§ The records
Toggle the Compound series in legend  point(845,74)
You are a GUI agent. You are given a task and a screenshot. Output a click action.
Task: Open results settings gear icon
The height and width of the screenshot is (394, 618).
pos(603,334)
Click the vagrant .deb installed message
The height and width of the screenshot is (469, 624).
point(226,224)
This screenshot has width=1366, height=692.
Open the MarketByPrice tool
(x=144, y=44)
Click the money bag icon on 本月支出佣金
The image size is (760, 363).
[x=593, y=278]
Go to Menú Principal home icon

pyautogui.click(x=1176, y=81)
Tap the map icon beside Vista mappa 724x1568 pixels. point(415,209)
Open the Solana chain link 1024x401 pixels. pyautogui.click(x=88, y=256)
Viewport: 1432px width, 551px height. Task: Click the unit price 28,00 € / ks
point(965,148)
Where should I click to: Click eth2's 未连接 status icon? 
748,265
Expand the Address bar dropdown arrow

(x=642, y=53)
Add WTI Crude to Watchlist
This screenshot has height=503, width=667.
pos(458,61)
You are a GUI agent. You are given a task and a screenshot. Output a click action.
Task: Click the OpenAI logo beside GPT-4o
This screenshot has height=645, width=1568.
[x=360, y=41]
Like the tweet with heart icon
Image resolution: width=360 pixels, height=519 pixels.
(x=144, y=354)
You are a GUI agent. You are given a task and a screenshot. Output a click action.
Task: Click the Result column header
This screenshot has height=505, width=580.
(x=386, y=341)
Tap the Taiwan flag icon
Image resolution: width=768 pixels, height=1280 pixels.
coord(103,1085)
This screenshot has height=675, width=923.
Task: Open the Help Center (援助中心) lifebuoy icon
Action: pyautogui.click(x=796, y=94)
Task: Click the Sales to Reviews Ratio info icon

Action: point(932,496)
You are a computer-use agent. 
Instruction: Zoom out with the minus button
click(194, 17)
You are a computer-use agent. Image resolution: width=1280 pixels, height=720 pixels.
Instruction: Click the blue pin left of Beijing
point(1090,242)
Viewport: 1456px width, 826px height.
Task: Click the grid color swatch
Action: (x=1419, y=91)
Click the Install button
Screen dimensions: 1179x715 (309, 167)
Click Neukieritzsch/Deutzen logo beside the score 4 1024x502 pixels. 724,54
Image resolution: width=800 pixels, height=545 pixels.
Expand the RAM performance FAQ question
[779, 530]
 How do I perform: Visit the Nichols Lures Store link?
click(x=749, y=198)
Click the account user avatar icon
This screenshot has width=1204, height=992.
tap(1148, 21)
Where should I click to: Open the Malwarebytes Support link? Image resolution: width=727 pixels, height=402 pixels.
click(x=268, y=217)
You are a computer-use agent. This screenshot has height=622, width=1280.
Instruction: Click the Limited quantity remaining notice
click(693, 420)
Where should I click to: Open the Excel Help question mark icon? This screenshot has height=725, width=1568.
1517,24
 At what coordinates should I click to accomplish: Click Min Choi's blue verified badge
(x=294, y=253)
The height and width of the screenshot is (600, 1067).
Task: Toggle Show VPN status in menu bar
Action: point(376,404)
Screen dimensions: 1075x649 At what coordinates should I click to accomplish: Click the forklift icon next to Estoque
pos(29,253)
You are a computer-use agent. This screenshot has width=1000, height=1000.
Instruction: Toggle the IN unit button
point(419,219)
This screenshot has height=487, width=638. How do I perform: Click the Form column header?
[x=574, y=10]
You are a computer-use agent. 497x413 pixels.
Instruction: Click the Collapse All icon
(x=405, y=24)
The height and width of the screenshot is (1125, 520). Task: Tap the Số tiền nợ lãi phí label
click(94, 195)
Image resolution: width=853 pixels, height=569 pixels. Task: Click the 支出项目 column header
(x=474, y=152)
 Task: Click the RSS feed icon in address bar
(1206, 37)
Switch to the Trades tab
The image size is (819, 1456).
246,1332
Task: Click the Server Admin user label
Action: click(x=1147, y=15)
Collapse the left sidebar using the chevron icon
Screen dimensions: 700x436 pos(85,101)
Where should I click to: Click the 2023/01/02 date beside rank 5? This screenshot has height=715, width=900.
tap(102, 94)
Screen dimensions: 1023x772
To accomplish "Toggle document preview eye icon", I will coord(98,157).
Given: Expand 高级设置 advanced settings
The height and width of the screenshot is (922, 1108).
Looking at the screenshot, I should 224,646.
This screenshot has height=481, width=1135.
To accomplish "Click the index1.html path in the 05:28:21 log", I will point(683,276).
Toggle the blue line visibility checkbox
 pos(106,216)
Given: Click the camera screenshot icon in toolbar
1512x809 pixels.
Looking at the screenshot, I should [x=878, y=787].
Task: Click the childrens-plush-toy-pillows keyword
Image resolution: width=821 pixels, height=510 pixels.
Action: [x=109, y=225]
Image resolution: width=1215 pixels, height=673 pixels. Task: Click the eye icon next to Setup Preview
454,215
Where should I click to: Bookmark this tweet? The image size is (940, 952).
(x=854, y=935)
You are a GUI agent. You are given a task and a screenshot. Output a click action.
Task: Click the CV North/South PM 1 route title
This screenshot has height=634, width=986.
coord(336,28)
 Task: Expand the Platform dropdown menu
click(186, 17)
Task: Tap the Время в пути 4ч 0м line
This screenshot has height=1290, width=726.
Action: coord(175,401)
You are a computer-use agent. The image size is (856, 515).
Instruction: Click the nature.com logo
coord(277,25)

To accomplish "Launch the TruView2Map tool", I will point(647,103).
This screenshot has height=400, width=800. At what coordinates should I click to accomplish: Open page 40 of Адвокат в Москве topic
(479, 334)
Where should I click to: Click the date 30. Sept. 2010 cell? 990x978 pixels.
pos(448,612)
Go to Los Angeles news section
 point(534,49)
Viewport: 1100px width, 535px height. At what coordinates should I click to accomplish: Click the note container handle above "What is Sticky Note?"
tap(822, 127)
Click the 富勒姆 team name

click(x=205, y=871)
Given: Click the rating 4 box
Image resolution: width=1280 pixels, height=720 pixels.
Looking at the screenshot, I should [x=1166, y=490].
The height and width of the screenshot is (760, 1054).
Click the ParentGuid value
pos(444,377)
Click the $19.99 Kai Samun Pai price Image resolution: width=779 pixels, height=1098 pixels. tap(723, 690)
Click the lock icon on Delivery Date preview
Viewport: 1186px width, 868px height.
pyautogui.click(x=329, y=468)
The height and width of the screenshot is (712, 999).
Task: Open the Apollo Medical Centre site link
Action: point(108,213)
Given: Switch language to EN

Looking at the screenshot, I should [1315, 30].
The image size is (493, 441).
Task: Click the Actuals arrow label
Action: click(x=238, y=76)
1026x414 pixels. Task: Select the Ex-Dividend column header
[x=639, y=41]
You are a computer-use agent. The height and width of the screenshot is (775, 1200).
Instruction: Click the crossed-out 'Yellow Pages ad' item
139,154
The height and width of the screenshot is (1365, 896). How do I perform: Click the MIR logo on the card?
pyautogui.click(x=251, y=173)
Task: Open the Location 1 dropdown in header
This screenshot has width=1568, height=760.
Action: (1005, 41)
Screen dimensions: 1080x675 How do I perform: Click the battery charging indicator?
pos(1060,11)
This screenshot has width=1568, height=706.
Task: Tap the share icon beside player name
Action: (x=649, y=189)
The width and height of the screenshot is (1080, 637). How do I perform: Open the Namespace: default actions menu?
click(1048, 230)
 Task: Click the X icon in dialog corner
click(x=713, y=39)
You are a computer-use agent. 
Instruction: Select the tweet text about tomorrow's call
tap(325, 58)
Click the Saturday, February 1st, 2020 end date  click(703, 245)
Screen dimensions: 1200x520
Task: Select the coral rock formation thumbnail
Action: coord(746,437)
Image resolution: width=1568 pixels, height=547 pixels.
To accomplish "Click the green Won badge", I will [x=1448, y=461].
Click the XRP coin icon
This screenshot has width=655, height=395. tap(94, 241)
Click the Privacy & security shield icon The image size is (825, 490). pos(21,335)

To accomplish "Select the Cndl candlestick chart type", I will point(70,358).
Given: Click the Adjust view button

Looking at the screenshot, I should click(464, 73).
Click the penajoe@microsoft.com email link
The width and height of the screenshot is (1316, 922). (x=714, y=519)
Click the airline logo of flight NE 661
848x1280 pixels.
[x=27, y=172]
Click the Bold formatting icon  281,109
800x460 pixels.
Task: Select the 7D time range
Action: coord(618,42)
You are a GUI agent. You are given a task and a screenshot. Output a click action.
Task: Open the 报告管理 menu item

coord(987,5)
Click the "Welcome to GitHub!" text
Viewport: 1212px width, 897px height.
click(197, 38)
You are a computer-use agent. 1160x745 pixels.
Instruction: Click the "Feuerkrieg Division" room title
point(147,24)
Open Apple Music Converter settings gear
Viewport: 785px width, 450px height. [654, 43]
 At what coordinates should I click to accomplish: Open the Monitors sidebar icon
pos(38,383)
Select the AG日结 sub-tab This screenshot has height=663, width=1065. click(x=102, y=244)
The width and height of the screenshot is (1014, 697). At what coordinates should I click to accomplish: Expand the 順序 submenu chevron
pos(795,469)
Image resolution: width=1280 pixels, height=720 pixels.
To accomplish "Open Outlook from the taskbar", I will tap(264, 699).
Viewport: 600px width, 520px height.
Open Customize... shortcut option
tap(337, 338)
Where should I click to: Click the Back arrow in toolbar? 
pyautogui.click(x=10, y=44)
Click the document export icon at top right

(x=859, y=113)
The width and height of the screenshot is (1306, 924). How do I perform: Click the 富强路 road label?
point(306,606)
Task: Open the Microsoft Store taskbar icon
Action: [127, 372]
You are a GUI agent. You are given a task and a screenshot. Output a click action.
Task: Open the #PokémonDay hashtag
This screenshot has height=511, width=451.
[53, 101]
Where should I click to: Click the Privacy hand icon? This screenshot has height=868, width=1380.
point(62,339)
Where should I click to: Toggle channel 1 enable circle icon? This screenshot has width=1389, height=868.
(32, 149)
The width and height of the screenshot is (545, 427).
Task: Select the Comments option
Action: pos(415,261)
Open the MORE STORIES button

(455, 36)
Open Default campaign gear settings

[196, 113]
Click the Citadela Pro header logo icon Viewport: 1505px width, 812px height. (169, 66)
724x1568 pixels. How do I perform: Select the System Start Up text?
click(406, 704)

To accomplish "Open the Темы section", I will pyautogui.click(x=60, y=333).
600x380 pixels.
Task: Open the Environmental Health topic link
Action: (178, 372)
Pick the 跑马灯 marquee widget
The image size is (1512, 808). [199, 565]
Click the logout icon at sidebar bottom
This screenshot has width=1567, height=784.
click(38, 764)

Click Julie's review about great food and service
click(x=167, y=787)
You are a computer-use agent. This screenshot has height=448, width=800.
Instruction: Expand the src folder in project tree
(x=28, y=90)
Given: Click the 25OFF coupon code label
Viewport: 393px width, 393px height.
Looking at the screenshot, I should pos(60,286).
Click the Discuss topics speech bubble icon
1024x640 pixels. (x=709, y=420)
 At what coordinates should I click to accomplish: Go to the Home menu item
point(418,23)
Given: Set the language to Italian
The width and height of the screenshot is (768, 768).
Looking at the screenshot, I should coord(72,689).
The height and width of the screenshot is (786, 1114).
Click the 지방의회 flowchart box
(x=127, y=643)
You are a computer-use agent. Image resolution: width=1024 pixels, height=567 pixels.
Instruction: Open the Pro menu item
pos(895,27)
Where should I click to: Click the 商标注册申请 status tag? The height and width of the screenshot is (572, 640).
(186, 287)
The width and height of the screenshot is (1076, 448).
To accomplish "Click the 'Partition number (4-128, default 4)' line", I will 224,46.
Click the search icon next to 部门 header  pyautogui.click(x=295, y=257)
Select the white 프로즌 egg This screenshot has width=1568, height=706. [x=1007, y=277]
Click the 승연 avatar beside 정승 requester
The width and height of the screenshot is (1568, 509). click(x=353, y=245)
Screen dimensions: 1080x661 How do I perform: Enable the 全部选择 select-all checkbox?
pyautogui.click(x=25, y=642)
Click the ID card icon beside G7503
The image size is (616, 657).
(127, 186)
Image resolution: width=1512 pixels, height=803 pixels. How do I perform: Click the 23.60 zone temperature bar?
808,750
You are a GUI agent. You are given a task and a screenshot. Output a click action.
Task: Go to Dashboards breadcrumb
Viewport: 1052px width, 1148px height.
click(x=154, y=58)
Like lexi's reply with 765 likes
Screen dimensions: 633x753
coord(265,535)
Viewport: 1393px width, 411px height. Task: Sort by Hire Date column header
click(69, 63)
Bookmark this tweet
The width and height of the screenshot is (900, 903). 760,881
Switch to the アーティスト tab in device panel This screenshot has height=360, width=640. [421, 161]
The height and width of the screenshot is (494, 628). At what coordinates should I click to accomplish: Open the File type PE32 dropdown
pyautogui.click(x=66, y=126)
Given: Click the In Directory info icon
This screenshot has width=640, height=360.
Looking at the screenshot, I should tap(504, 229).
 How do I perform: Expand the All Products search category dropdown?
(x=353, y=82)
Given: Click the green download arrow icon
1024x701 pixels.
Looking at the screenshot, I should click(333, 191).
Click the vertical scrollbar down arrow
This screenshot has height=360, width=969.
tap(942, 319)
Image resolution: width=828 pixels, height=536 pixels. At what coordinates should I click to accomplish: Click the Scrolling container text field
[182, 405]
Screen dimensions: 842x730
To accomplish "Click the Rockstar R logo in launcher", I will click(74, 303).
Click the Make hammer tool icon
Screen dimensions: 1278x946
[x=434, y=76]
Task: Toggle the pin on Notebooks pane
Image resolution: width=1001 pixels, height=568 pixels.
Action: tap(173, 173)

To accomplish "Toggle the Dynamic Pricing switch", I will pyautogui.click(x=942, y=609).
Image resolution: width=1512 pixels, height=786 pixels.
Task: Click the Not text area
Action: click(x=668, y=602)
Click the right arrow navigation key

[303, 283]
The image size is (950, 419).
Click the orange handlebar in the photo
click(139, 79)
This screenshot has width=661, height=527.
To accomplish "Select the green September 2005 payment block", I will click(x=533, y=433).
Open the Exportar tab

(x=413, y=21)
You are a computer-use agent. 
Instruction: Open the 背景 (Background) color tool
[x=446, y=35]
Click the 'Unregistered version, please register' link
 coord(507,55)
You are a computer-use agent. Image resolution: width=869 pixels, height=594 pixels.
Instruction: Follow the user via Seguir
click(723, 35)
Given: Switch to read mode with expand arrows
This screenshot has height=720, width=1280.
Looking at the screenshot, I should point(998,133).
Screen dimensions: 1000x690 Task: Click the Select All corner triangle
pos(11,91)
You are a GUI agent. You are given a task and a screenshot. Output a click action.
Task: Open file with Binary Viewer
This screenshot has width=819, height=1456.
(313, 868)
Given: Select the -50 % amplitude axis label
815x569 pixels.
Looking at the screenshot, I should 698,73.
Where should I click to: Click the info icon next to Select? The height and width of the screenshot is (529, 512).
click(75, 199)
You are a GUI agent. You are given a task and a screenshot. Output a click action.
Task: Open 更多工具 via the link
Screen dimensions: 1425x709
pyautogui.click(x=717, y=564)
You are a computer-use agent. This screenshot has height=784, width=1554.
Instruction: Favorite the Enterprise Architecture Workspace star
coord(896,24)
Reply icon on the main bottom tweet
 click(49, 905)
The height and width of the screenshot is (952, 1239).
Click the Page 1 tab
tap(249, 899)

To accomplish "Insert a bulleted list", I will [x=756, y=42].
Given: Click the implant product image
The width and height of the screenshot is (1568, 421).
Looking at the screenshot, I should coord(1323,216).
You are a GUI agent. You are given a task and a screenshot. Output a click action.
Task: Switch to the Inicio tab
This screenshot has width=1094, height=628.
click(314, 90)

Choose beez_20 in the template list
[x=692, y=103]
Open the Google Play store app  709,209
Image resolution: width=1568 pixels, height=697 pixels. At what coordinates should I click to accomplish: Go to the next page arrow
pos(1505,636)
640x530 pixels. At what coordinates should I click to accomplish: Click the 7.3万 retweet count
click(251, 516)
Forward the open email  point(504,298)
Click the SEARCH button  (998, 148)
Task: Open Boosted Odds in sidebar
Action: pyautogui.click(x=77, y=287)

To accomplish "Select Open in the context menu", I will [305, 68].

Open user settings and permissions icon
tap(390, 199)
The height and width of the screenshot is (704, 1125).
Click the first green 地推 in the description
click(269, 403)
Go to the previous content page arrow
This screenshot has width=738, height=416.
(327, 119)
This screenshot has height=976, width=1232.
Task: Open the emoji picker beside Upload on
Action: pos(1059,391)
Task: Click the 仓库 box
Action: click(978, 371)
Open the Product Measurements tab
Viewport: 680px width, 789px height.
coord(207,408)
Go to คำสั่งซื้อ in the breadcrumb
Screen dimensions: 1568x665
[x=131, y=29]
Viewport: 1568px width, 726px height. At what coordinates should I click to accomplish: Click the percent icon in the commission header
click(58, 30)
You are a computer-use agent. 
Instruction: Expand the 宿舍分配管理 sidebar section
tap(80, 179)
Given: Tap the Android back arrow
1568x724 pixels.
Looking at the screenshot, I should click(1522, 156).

§ What the task asks
Copy every line of the data where "Like" is found.

§ Your solution
Like the tweet with heart icon
Like lexi's reply with 765 likes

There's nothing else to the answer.